*TASK INSTRUCTIONS*: Nothing in the data may be altered, so output all of it exactly.

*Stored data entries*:
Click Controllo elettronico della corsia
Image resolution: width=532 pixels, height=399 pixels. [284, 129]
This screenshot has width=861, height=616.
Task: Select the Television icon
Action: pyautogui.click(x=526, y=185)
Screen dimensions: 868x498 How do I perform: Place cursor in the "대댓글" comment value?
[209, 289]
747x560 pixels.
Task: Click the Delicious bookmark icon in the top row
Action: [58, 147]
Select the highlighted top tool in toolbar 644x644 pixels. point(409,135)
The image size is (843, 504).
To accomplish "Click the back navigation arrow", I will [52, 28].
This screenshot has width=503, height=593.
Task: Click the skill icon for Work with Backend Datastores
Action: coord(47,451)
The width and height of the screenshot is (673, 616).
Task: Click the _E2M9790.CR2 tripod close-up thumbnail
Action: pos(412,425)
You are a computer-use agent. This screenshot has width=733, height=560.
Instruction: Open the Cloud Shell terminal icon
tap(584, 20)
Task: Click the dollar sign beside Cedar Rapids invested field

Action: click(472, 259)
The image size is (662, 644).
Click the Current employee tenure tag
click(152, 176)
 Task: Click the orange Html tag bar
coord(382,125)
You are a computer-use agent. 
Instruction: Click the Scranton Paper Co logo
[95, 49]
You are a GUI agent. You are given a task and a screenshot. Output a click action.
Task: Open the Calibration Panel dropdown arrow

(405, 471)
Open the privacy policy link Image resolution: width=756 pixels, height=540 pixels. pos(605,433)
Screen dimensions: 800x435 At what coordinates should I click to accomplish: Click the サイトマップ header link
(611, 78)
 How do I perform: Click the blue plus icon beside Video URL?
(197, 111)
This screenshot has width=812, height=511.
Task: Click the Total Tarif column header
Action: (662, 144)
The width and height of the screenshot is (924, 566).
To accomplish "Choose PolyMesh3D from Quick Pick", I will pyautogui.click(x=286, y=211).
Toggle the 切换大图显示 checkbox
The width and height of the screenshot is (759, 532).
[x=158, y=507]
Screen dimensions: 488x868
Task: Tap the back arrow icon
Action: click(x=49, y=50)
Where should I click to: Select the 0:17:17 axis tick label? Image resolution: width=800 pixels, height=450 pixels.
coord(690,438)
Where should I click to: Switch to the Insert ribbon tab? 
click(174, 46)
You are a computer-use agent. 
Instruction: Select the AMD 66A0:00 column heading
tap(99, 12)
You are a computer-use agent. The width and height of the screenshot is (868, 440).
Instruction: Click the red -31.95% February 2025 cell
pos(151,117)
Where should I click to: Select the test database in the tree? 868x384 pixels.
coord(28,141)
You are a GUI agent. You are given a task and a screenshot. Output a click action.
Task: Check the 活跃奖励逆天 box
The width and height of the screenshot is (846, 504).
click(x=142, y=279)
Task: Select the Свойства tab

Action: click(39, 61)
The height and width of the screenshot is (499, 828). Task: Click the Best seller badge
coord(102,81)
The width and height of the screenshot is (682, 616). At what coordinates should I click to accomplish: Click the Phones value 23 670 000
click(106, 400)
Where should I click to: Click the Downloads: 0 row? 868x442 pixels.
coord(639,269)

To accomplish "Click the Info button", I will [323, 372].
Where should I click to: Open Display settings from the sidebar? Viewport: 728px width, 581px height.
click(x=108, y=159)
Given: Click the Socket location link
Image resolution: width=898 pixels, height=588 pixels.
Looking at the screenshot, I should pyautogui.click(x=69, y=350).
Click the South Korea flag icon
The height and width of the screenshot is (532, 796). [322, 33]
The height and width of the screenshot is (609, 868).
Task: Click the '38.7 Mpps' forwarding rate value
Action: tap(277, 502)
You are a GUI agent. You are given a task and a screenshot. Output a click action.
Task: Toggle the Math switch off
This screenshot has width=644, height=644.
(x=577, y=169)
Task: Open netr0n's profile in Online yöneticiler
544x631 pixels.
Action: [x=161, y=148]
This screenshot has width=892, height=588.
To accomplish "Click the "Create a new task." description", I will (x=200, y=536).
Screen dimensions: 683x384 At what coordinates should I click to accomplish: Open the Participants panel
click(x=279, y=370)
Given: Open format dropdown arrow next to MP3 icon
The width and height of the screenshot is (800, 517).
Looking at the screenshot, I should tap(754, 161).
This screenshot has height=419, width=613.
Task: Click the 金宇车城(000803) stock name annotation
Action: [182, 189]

*COMPLETED EXERCISE*:
Click Controllo elettronico della corsia
Image resolution: width=532 pixels, height=399 pixels. [284, 129]
This screenshot has width=861, height=616.
Task: Select the Television icon
Action: pyautogui.click(x=526, y=185)
Screen dimensions: 868x498 How do I perform: Place cursor in the "대댓글" comment value?
[209, 289]
747x560 pixels.
Task: Click the Delicious bookmark icon in the top row
Action: [58, 147]
Select the highlighted top tool in toolbar 644x644 pixels. point(409,135)
The image size is (843, 504).
To accomplish "Click the back navigation arrow", I will [52, 28].
This screenshot has width=503, height=593.
Task: Click the skill icon for Work with Backend Datastores
Action: coord(47,451)
The width and height of the screenshot is (673, 616).
Task: Click the _E2M9790.CR2 tripod close-up thumbnail
Action: pos(412,425)
You are a computer-use agent. This screenshot has width=733, height=560.
Instruction: Open the Cloud Shell terminal icon
tap(584, 20)
Task: Click the dollar sign beside Cedar Rapids invested field

Action: click(472, 259)
The image size is (662, 644).
Click the Current employee tenure tag
click(152, 176)
 Task: Click the orange Html tag bar
coord(382,125)
You are a computer-use agent. 
Instruction: Click the Scranton Paper Co logo
[95, 49]
You are a GUI agent. You are given a task and a screenshot. Output a click action.
Task: Open the Calibration Panel dropdown arrow

(405, 471)
Open the privacy policy link Image resolution: width=756 pixels, height=540 pixels. pos(605,433)
Screen dimensions: 800x435 At what coordinates should I click to accomplish: Click the サイトマップ header link
(611, 78)
 How do I perform: Click the blue plus icon beside Video URL?
(197, 111)
This screenshot has width=812, height=511.
Task: Click the Total Tarif column header
Action: (662, 144)
The width and height of the screenshot is (924, 566).
To accomplish "Choose PolyMesh3D from Quick Pick", I will pyautogui.click(x=286, y=211).
Toggle the 切换大图显示 checkbox
The width and height of the screenshot is (759, 532).
[x=158, y=507]
Screen dimensions: 488x868
Task: Tap the back arrow icon
Action: click(x=49, y=50)
Where should I click to: Select the 0:17:17 axis tick label? Image resolution: width=800 pixels, height=450 pixels.
coord(690,438)
Where should I click to: Switch to the Insert ribbon tab? 
click(174, 46)
You are a computer-use agent. 
Instruction: Select the AMD 66A0:00 column heading
tap(99, 12)
You are a computer-use agent. The width and height of the screenshot is (868, 440).
Instruction: Click the red -31.95% February 2025 cell
pos(151,117)
Where should I click to: Select the test database in the tree? 868x384 pixels.
coord(28,141)
You are a GUI agent. You are given a task and a screenshot. Output a click action.
Task: Check the 活跃奖励逆天 box
The width and height of the screenshot is (846, 504).
click(x=142, y=279)
Task: Select the Свойства tab

Action: click(39, 61)
The height and width of the screenshot is (499, 828). Task: Click the Best seller badge
coord(102,81)
The width and height of the screenshot is (682, 616). At what coordinates should I click to accomplish: Click the Phones value 23 670 000
click(106, 400)
Where should I click to: Click the Downloads: 0 row? 868x442 pixels.
coord(639,269)

To accomplish "Click the Info button", I will [323, 372].
Where should I click to: Open Display settings from the sidebar? Viewport: 728px width, 581px height.
click(x=108, y=159)
Given: Click the Socket location link
Image resolution: width=898 pixels, height=588 pixels.
Looking at the screenshot, I should pyautogui.click(x=69, y=350).
Click the South Korea flag icon
The height and width of the screenshot is (532, 796). [322, 33]
The height and width of the screenshot is (609, 868).
Task: Click the '38.7 Mpps' forwarding rate value
Action: tap(277, 502)
You are a GUI agent. You are given a task and a screenshot. Output a click action.
Task: Toggle the Math switch off
This screenshot has width=644, height=644.
(x=577, y=169)
Task: Open netr0n's profile in Online yöneticiler
544x631 pixels.
Action: [x=161, y=148]
This screenshot has width=892, height=588.
To accomplish "Click the "Create a new task." description", I will (x=200, y=536).
Screen dimensions: 683x384 At what coordinates should I click to accomplish: Open the Participants panel
click(x=279, y=370)
Given: Open format dropdown arrow next to MP3 icon
The width and height of the screenshot is (800, 517).
Looking at the screenshot, I should tap(754, 161).
This screenshot has height=419, width=613.
Task: Click the 金宇车城(000803) stock name annotation
Action: [182, 189]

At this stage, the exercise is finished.